____ Extracted text

# Looking for advice



## Ron (Mar 10, 2010)

I have been in a relationship for 21 years with my wife, have one daughter who is 17. I guess over the past couple years I have not done my I did drink, which my be oart of the problem, But I have recently found out that my wife has been has not been honest with me telling me she was going out with girlfriends and came to find out she is seeing someone else. She says she has built up wall and we need to seperate if there is any chance of saving our marriage. I have never been through anything like thins and am taking it pretty hard. The drinking has stopped and I will attending classes for support on that issue. Does time heal and could there be a chance of us getting back togehter? Any help or advice would be greatly appreciated.


----------



## Blanca (Jul 25, 2008)

________
____ Supplied records

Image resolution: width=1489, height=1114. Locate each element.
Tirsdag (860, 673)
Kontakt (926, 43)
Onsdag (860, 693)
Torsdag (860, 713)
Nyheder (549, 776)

________

Could you extend the forum thread above, where Ron asks for advice about his marriage, starting right after its last line?

(Answer to this exercise):
Ron said:


> I have not done my I did drink, which my be oart of the problem, But I have recently found out that my wife has been has not been honest


you sure you're not still drinking?? j/k 

i dont know if you can save your marriage, but you can have a better life one way or another. good for you for going to some classes. Hopefully in your classes you'll learn to take control of what you can, and learn to accept what you cant.


----------



## Doc Savage (Mar 16, 2010)

One more year and your daughter can't hold it against you. Move on with your life, give your wife space to get on with hers.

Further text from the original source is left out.